**Data shown**.
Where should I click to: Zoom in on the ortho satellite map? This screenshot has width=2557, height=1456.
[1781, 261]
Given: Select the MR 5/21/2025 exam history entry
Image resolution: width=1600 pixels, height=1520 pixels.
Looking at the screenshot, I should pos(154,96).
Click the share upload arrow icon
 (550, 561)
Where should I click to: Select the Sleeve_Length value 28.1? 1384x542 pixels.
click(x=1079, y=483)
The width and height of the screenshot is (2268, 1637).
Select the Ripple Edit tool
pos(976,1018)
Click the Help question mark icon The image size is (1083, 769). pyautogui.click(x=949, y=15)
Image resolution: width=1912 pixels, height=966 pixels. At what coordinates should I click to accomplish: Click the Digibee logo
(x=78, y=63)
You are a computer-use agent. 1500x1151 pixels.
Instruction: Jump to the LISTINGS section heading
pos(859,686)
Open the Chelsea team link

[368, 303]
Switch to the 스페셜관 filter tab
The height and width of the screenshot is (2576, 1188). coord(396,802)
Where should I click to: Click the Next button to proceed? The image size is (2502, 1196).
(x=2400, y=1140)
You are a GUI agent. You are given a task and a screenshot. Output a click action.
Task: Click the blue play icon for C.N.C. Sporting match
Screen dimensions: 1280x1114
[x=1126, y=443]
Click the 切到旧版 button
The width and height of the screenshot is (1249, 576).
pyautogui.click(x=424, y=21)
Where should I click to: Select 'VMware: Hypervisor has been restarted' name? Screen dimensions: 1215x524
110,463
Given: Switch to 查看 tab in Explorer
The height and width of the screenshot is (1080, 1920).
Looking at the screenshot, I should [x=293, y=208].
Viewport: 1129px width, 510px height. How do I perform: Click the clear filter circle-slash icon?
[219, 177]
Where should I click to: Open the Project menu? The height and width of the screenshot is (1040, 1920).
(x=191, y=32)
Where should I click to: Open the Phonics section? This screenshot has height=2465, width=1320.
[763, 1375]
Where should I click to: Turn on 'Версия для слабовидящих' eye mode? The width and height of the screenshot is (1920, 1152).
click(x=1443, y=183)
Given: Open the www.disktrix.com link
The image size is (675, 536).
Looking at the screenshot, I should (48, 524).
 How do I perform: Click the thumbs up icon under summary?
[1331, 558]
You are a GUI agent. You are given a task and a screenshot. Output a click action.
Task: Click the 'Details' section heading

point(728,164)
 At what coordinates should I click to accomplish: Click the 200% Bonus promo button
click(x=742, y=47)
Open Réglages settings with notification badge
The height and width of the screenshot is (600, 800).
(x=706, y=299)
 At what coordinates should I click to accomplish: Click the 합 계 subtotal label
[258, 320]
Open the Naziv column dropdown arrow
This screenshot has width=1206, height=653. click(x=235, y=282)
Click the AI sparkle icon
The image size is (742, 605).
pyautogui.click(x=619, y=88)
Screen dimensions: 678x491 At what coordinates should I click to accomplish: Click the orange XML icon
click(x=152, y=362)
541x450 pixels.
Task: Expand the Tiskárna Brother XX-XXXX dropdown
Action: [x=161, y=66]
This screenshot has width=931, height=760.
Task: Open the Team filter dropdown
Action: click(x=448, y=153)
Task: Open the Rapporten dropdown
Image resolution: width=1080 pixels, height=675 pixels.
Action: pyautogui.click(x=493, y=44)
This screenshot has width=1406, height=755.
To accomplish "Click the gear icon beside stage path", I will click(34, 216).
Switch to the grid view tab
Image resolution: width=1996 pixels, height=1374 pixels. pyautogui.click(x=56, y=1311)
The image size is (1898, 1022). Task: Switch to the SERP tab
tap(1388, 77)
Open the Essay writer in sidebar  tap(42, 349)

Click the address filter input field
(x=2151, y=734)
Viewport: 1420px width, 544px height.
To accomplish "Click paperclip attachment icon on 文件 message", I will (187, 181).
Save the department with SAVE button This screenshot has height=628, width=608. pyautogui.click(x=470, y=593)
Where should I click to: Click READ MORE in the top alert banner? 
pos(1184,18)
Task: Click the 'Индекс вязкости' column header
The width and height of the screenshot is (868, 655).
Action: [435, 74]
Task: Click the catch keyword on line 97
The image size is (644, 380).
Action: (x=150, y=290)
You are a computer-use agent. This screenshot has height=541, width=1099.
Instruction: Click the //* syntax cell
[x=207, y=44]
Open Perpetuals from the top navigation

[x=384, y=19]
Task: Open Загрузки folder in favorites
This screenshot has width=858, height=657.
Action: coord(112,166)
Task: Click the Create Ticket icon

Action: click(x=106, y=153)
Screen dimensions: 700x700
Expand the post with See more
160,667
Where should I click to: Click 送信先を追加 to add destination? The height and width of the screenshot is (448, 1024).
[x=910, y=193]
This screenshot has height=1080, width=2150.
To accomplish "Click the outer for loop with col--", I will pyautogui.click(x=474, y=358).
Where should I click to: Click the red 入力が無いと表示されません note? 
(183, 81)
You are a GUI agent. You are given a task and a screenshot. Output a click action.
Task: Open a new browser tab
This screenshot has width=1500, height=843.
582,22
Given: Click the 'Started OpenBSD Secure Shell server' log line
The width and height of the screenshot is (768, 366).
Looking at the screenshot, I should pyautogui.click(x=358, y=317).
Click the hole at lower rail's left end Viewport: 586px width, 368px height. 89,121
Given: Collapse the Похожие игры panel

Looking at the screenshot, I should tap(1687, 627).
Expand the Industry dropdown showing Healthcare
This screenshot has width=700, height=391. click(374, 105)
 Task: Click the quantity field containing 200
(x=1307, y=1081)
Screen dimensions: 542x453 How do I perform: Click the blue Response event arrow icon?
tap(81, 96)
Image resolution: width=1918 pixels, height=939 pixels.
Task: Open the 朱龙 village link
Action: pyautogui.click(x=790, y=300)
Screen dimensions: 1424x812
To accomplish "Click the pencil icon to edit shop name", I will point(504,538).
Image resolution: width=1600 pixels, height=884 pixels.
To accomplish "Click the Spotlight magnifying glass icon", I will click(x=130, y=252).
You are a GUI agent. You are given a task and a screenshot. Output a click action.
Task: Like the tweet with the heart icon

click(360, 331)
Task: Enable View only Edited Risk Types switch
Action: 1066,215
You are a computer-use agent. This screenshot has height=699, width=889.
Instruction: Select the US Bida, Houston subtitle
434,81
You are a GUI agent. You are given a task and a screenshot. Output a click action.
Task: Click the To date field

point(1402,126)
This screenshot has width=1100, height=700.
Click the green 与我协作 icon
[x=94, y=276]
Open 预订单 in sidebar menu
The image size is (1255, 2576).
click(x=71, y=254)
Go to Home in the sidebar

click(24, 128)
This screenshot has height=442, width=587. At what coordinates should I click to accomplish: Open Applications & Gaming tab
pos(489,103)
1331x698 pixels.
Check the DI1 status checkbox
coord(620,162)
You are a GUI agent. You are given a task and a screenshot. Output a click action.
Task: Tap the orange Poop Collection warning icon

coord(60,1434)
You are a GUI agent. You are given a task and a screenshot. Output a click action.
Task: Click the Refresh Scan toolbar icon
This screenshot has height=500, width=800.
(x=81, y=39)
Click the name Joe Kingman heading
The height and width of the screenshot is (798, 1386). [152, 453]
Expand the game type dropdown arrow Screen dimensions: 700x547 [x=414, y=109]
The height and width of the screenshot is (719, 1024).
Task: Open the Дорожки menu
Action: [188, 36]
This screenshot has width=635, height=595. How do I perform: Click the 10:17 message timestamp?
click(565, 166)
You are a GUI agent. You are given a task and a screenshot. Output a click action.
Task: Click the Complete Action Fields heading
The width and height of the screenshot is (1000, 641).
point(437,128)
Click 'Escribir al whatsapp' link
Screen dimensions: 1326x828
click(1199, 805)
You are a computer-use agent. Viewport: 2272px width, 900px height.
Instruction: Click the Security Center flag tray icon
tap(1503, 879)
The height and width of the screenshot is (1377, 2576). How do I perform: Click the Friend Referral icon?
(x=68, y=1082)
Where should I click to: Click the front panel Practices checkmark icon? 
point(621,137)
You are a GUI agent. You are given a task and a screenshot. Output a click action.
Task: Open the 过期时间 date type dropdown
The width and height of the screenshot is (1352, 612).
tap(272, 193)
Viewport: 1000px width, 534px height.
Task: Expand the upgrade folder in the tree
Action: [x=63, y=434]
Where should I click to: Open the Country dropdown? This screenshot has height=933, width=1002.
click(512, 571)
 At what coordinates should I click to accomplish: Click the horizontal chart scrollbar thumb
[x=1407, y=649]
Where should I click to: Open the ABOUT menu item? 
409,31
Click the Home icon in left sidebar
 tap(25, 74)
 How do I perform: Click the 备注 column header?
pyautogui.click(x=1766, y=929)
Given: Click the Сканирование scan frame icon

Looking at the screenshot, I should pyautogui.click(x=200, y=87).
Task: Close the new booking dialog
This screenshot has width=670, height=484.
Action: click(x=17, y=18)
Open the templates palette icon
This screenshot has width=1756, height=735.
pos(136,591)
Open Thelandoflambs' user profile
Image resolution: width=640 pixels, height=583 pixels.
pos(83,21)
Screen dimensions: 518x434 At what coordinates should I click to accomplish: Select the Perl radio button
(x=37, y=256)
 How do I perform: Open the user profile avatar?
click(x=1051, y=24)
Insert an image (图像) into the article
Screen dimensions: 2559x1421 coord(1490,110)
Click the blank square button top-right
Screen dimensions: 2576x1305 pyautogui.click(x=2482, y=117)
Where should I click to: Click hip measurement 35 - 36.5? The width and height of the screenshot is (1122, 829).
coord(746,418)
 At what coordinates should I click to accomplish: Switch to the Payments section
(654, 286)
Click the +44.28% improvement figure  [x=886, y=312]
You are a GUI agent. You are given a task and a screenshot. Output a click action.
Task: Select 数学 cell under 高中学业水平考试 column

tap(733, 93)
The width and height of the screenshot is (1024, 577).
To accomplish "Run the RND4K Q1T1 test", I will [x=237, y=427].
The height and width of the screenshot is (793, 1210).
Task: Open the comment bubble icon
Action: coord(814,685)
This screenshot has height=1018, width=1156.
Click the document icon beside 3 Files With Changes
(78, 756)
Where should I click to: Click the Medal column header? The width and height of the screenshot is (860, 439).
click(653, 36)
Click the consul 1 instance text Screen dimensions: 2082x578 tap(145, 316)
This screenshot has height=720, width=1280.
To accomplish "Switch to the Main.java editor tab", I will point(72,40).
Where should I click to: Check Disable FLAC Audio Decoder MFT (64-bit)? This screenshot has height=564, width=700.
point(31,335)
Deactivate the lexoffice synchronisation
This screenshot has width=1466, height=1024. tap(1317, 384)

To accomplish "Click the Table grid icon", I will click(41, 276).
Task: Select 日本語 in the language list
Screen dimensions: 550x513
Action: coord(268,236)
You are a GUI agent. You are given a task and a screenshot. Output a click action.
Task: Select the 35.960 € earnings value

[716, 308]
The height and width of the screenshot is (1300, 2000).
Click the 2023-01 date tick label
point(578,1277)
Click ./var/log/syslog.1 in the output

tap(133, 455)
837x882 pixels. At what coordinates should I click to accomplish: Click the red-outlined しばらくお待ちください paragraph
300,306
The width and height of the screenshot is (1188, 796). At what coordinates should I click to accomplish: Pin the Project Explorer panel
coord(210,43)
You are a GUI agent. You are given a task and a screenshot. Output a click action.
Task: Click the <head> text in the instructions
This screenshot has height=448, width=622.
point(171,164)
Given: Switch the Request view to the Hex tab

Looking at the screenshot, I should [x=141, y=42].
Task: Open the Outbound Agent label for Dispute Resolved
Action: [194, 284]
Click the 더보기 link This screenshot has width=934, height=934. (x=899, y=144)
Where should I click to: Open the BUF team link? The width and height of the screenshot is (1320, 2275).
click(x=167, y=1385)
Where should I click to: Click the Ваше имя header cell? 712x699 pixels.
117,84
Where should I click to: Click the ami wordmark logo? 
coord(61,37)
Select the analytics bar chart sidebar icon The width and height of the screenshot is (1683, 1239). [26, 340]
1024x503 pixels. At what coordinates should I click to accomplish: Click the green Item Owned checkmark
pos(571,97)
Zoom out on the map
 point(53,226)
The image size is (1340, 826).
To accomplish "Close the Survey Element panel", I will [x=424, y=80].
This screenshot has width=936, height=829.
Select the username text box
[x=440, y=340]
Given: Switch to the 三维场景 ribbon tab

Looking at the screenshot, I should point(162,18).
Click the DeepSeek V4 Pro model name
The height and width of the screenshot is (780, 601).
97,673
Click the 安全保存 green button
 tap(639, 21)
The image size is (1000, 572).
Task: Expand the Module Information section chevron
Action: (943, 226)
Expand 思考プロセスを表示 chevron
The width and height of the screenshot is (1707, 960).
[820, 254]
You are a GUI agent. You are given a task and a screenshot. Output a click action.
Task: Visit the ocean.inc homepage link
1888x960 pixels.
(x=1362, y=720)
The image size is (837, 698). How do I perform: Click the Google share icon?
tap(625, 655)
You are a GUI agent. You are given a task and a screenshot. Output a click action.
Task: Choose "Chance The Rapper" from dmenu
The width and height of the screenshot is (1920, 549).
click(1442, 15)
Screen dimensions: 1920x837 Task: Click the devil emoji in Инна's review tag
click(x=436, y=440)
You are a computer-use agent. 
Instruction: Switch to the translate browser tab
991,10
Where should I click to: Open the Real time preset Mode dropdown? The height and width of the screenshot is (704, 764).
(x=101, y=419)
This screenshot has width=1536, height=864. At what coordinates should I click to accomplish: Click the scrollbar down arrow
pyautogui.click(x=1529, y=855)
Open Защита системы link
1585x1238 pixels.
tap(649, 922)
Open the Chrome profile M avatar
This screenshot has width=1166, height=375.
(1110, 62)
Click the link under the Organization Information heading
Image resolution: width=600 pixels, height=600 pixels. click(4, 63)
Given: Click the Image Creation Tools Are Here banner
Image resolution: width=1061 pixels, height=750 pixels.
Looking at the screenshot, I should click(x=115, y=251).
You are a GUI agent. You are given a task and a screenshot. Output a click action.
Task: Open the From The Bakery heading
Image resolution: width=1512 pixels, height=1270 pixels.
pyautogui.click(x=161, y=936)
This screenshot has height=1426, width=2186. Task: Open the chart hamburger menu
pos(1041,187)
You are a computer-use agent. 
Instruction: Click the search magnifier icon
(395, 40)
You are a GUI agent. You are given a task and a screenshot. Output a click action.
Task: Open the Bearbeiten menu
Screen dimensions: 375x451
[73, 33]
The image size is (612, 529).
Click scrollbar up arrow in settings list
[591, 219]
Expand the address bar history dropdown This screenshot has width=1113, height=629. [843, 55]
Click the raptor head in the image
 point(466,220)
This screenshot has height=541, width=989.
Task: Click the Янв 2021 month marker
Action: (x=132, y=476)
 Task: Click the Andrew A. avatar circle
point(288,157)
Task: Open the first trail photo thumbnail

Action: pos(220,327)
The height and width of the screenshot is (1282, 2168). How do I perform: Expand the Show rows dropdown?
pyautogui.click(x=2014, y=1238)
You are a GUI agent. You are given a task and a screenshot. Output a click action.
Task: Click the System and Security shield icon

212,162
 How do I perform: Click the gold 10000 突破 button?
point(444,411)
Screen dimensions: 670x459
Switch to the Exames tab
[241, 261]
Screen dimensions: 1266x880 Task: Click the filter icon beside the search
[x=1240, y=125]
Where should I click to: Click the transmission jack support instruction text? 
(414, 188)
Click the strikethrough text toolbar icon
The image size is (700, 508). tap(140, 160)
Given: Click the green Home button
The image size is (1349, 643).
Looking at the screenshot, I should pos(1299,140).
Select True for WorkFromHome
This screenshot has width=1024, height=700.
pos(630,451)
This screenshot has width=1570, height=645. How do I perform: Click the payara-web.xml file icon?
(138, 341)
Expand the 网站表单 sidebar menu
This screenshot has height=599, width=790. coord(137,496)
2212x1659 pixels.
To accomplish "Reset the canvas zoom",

**Task description**. Please return, in full, each line above that contains the word "grid".

**Reply**.
Switch to the grid view tab
To accomplish "Click the Table grid icon", I will click(41, 276).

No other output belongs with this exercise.